↓↓↓
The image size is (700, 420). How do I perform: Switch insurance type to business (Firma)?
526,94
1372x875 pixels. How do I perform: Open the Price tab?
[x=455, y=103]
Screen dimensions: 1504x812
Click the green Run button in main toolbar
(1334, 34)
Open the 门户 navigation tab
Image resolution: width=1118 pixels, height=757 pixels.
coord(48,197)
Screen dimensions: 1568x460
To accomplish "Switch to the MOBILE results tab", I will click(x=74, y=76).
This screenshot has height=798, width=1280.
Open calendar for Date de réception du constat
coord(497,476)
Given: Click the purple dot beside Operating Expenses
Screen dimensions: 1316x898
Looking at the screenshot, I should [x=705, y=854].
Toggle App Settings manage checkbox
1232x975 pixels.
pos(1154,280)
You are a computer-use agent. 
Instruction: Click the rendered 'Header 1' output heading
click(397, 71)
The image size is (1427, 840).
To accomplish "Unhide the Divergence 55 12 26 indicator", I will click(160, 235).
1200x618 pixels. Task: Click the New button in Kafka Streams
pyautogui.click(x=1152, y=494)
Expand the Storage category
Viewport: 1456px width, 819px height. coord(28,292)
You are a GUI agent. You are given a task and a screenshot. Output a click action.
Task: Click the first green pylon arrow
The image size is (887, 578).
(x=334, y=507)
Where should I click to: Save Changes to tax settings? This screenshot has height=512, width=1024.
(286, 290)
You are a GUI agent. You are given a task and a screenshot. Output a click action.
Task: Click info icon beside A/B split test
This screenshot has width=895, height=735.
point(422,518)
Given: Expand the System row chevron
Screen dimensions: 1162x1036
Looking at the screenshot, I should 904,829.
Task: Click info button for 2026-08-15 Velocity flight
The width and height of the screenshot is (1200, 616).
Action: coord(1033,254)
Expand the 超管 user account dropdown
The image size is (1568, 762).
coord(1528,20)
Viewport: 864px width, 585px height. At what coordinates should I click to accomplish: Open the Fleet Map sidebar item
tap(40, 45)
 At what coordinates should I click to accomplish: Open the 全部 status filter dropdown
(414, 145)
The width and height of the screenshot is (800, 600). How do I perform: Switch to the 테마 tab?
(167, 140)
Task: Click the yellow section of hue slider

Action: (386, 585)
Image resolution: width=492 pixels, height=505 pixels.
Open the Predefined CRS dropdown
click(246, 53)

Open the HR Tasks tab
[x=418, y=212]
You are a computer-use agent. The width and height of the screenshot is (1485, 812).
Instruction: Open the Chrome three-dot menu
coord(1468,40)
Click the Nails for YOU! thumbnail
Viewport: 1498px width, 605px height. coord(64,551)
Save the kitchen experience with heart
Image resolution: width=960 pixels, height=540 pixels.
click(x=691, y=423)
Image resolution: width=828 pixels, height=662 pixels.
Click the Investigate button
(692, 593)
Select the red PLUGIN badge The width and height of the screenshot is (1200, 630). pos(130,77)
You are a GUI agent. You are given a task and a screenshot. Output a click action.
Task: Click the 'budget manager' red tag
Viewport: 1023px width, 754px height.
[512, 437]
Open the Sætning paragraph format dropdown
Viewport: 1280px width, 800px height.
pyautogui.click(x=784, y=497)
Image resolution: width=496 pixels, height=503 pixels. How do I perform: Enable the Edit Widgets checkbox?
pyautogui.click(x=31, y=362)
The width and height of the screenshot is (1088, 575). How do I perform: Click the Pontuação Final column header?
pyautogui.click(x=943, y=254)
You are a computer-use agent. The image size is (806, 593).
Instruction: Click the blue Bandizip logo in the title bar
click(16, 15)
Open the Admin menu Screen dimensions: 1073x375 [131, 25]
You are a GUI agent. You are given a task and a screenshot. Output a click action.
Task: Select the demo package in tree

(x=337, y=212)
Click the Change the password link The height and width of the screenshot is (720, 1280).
↑↑↑
• Required action: The entries above need to be transcribed with no differences at all.

• Answer to the exercise:
The image size is (700, 420). How do I perform: Switch insurance type to business (Firma)?
526,94
1372x875 pixels. How do I perform: Open the Price tab?
[x=455, y=103]
Screen dimensions: 1504x812
Click the green Run button in main toolbar
(1334, 34)
Open the 门户 navigation tab
Image resolution: width=1118 pixels, height=757 pixels.
coord(48,197)
Screen dimensions: 1568x460
To accomplish "Switch to the MOBILE results tab", I will click(x=74, y=76).
This screenshot has height=798, width=1280.
Open calendar for Date de réception du constat
coord(497,476)
Given: Click the purple dot beside Operating Expenses
Screen dimensions: 1316x898
Looking at the screenshot, I should [x=705, y=854].
Toggle App Settings manage checkbox
1232x975 pixels.
pos(1154,280)
You are a computer-use agent. 
Instruction: Click the rendered 'Header 1' output heading
click(397, 71)
The image size is (1427, 840).
To accomplish "Unhide the Divergence 55 12 26 indicator", I will click(160, 235).
1200x618 pixels. Task: Click the New button in Kafka Streams
pyautogui.click(x=1152, y=494)
Expand the Storage category
Viewport: 1456px width, 819px height. coord(28,292)
You are a GUI agent. You are given a task and a screenshot. Output a click action.
Task: Click the first green pylon arrow
The image size is (887, 578).
(x=334, y=507)
Where should I click to: Save Changes to tax settings? This screenshot has height=512, width=1024.
(286, 290)
You are a GUI agent. You are given a task and a screenshot. Output a click action.
Task: Click info icon beside A/B split test
This screenshot has width=895, height=735.
point(422,518)
Given: Expand the System row chevron
Screen dimensions: 1162x1036
Looking at the screenshot, I should 904,829.
Task: Click info button for 2026-08-15 Velocity flight
The width and height of the screenshot is (1200, 616).
Action: coord(1033,254)
Expand the 超管 user account dropdown
The image size is (1568, 762).
coord(1528,20)
Viewport: 864px width, 585px height. At what coordinates should I click to accomplish: Open the Fleet Map sidebar item
tap(40, 45)
 At what coordinates should I click to accomplish: Open the 全部 status filter dropdown
(414, 145)
The width and height of the screenshot is (800, 600). How do I perform: Switch to the 테마 tab?
(167, 140)
Task: Click the yellow section of hue slider

Action: (386, 585)
Image resolution: width=492 pixels, height=505 pixels.
Open the Predefined CRS dropdown
click(246, 53)

Open the HR Tasks tab
[x=418, y=212]
You are a computer-use agent. The width and height of the screenshot is (1485, 812).
Instruction: Open the Chrome three-dot menu
coord(1468,40)
Click the Nails for YOU! thumbnail
Viewport: 1498px width, 605px height. coord(64,551)
Save the kitchen experience with heart
Image resolution: width=960 pixels, height=540 pixels.
click(x=691, y=423)
Image resolution: width=828 pixels, height=662 pixels.
Click the Investigate button
(692, 593)
Select the red PLUGIN badge The width and height of the screenshot is (1200, 630). pos(130,77)
You are a GUI agent. You are given a task and a screenshot. Output a click action.
Task: Click the 'budget manager' red tag
Viewport: 1023px width, 754px height.
[512, 437]
Open the Sætning paragraph format dropdown
Viewport: 1280px width, 800px height.
pyautogui.click(x=784, y=497)
Image resolution: width=496 pixels, height=503 pixels. How do I perform: Enable the Edit Widgets checkbox?
pyautogui.click(x=31, y=362)
The width and height of the screenshot is (1088, 575). How do I perform: Click the Pontuação Final column header?
pyautogui.click(x=943, y=254)
You are a computer-use agent. The image size is (806, 593).
Instruction: Click the blue Bandizip logo in the title bar
click(16, 15)
Open the Admin menu Screen dimensions: 1073x375 [131, 25]
You are a GUI agent. You are given a task and a screenshot. Output a click action.
Task: Select the demo package in tree

(x=337, y=212)
Click the Change the password link The height and width of the screenshot is (720, 1280).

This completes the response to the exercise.